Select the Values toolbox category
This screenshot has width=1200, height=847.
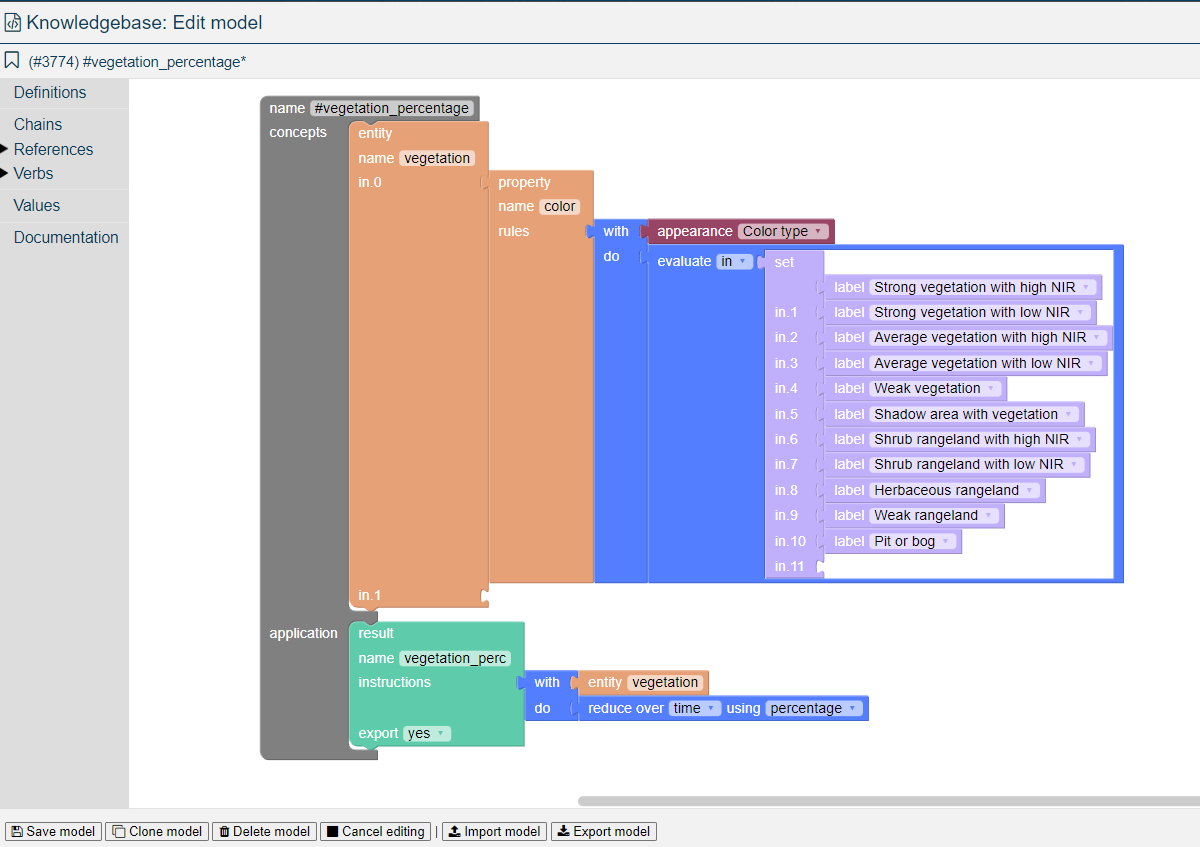tap(37, 205)
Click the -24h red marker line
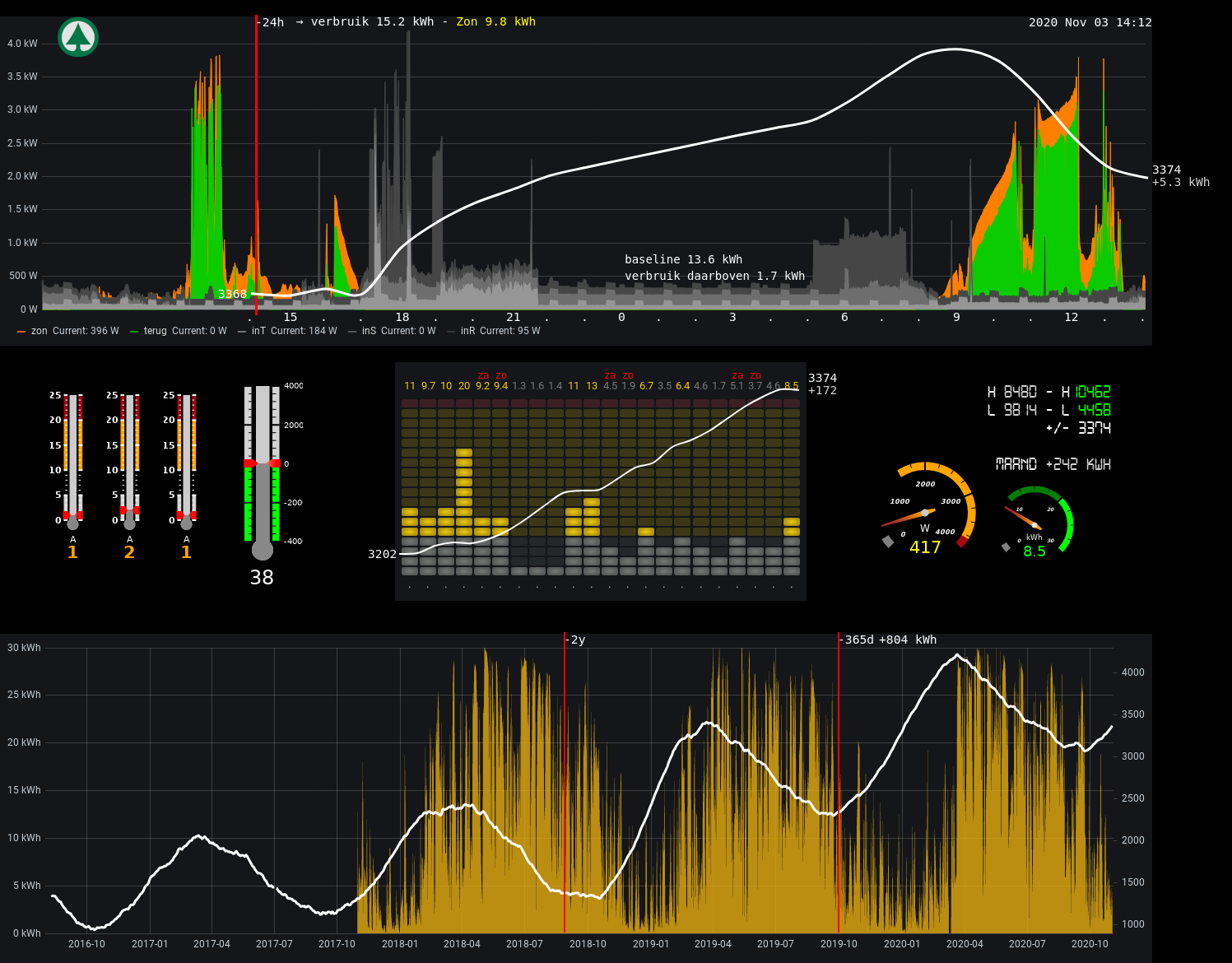 (256, 165)
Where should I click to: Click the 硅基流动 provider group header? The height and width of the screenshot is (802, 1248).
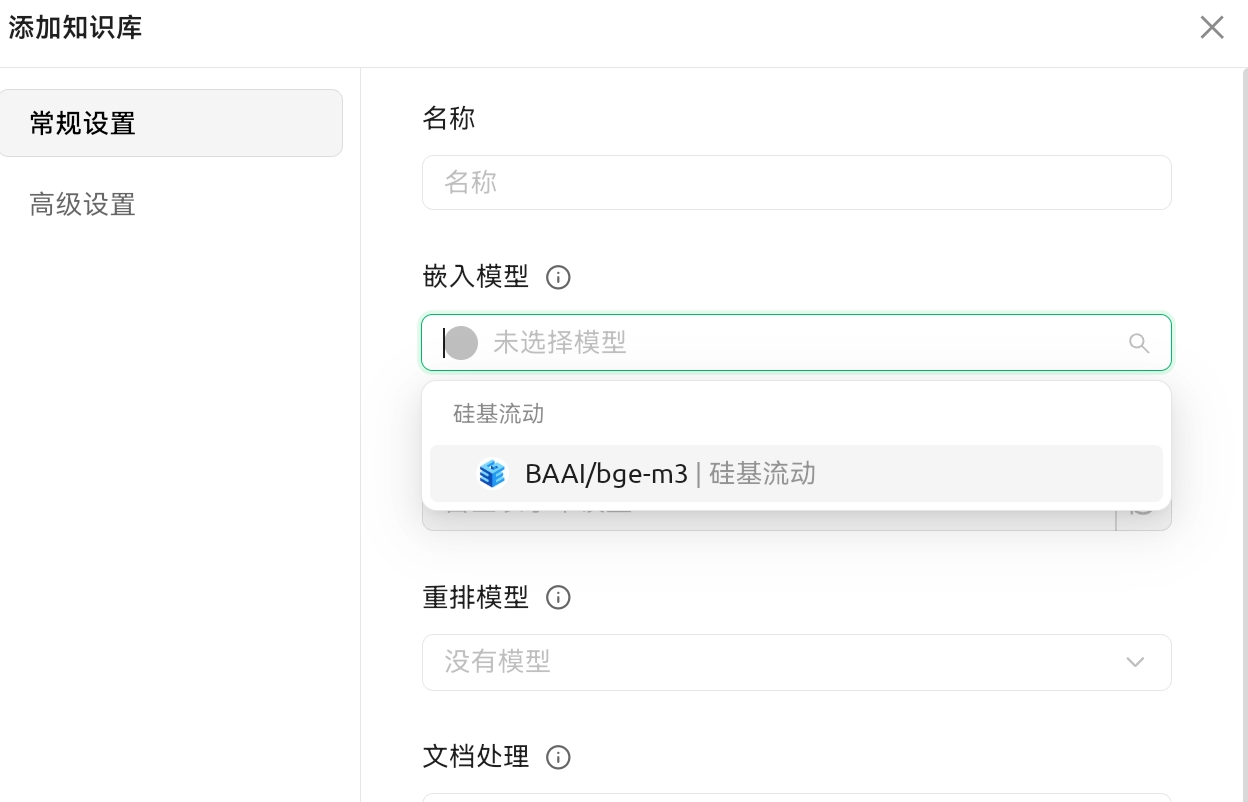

• • • • •

◆ **ABOUT THIS TASK**
Print the listing word for word but skip its pictures.

◆ **SOLUTION TO THE EXERCISE**
Select the Values toolbox category
This screenshot has width=1200, height=847.
tap(37, 205)
Click the -24h red marker line
 (256, 165)
Where should I click to: Click the 硅基流动 provider group header? The height and width of the screenshot is (802, 1248).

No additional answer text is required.